# VisTool Example Usage

This notebook demonstrates how to use the `VisTool` for data downloading, wrangling, combining and visualization.

## Prerequisites

Make sure the `VisTool` is installed in your environment before proceeding please see READ.ME for how to install VisTool

# Download Module 

1. `download_file`: Downloads a file from a given URL and saves it locally.

2. `download_csv`: Downloads a CSV file from a URL and loads it into a Pandas DataFrame.

3. `load_csv`: Loads a CSV file into a Pandas DataFrame from local path.

4. `load_excel`: Load excel file into a Pandas DataFrame from local path. 

5. `summarize_data`: Summarizes key aspects of the dataset and provides an overview of its structure.

## Combine Module 

1. `merge_datasets`: Merges two datasets on a specified column.

2. `concat_datasets`: Concatenates multiple datasets along rows or columns.

## Visualize Module 
1. `plot_histogram`: Plots a histogram of a column.

2. `plot_scatter`: Creates a scatter plot of two columns.

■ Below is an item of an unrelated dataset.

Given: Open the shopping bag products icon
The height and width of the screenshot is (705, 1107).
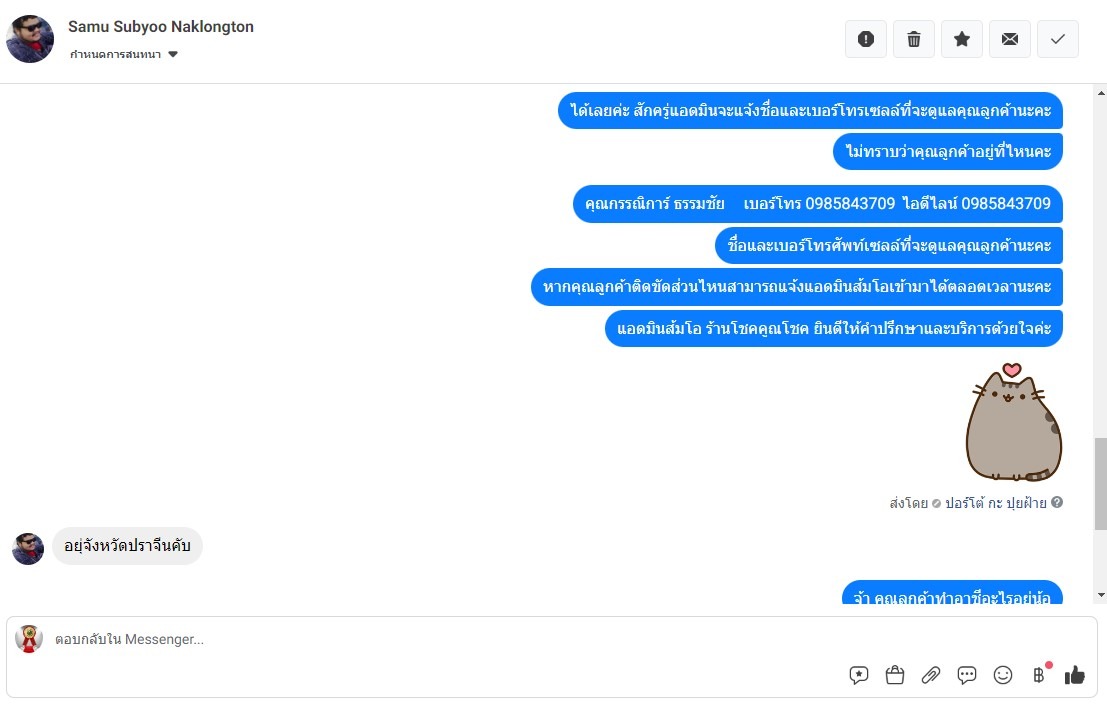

3. `plot_correlation_matrix`: Plots a heatmap of correlations between numeric columns.

4. `plot_line`: Plots a line chart for time-series data.

5. `plot_overlay`: Overlays multiple columns with different plot types.

## Wrangle Module 
 1. `clean_data`: Cleans the dataset by dropping NaN values or filling with mean.

2. `filter_data`: Filters rows based on a condition.

3. `rename_columns`: Renames columns in the dataset.

4. `label_encode`: Perform label encoding on a categorical column using Pandas and NumPy.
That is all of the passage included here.